As would be expected Hizbullah has refused to disarm. Instead, they have made a deal with Lebanese PM Siniora that they will keep their arms, but not display them publicly. There is no chance that the Lebanese Army will attempt to disarm Hizbullah by force, since around half the army is Shiite and the military capability of the Lebanese Armed Forces is close to zero. At the same time, Kofi Annan has stated that "dismantling Hizbullah is not the direct mandate of the UN". So if the UN is not going to do it despite passing Resolution 1559 and 1701 - both demanding that Hizbullah be disarmed - and the LAF will not do it, who is left?

An official in Israel's Prime Minister's Office has stated that if Hizbullah refuses to disarm, Israel will restart the war. This seems highly unlikely. Israel would come under intense international condemnation and pressure if it were to restart the war without a direct Hizbullah attack - and at this point Hizbullah would be crazy to do something like that. This threat sounds a lot like the threatened full-scale invasion that kept getting delayed; it is meant purely for political effect - a way to prod the UN to do something. The UN of course will do nothing, no matter how much Tzipi Livni talks to Kofi Annan.

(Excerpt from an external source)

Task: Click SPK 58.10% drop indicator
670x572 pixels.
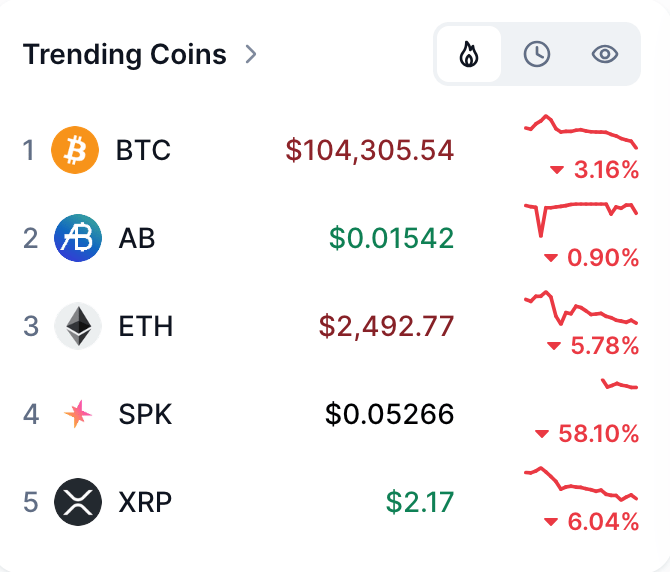Action: [587, 434]
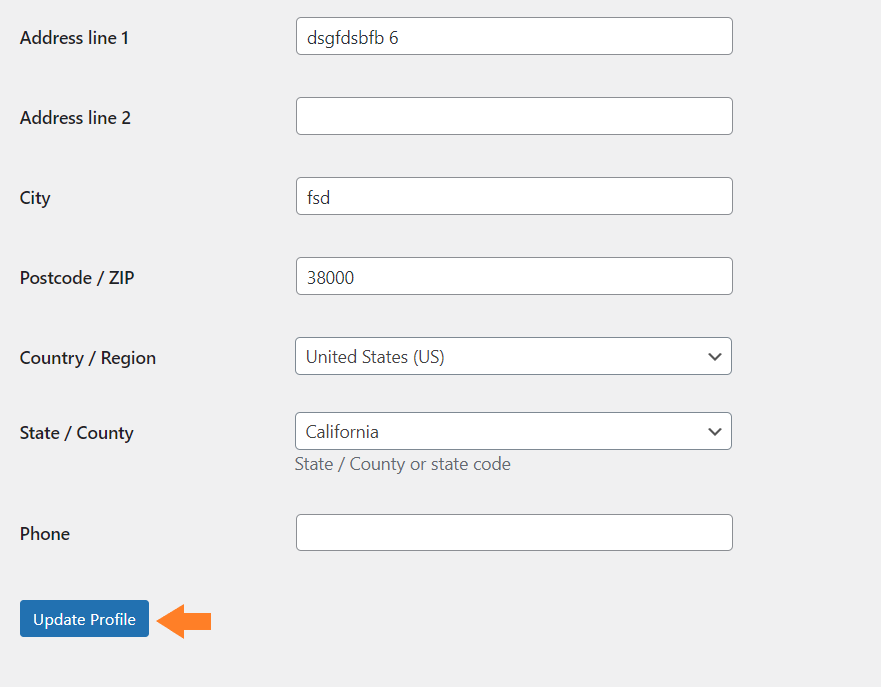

It will once again have proven itself to be completely powerless and useless in any matter that requires something more than talk, and dangerous to the security of Israel.

By not allowing the IDF to achieve a decisive military victory, Olmert destroyed the perception of the invincibility of the IDF. From Stratfor:
In the regional equation, there has been an immutable belief: that, at the end of the day, IDF was capable of imposing a unilateral military solution on any Arab force. Israel might have failed to achieve its political goals in its various wars, but it never failed to impose its will on an enemy force. As a result, all neighboring nations and entities understood there were boundaries that could be crossed only if a country was willing to accept a crushing Israeli response. All neighboring countries -- Egypt, Jordan, Syria and Lebanon, prior to the collapses of central authority -- understood this and shaped their behavior in view of it.
...
In this conflict, what Hezbollah has achieved is not so much a defeat of Israel as a demonstration that destruction in detail is not an inevitable outcome of challenging Israel. Hezbollah has showed that it is possible to fight to a point that Israel prefers a cease-fire and political settlement to a military victory followed by political accommodation. Israel might not have lost any particular battle, and a careful analysis of the outcome could prove its course to be reasonable. But the loss of the sense -- and historical reality -- of the inevitability of Israeli military victory is a far more profound defeat for Israel, as this clears the way for other regional powers to recalculate risks.
At the same time, he has placed Israel's security needs in the hands of the UN and a weak international force. By his actions, he has reaped neither the benefits of a military victory nor of the negotiated solution for which he waged the military campaign.

So what next? It is almost inevitable that there will be another round. This may not happen right away, and most likely will not be under the direction of the present government. Efraim Inbar suggests that in this next round it should not be just Hizbullah that is targeted, but also Syria.
SUBDUING SYRIA is the key to managing the Lebanese crisis, to rolling back Hizbullah, and to weakening Iran and its radical Islamist influence in the Middle East. In order to attain victory in the next military engagement, Israel should target Damascus.

Syria allows supplies for Hizbullah to pass into Lebanon from its territory and provides the channel for Iran to do likewise. Syria's use of Hizbullah as a means of bleeding Israel has gone unpunished for too long.

That being the case, the strategic address for dealing with Hizbullah and for restoring lost deterrence remains Damascus. Only military pressure on the regime of Bashar Assad can deny Hizbullah military capabilities and signal Israel's readiness and ability to respond tenaciously.
Sooner or later this has to happen, although Israel will have to act carefully. It is not in Israel's - or the US's - interest for Assad to be overthrown. What replaces him could very well be more dangerous than the weak Assad.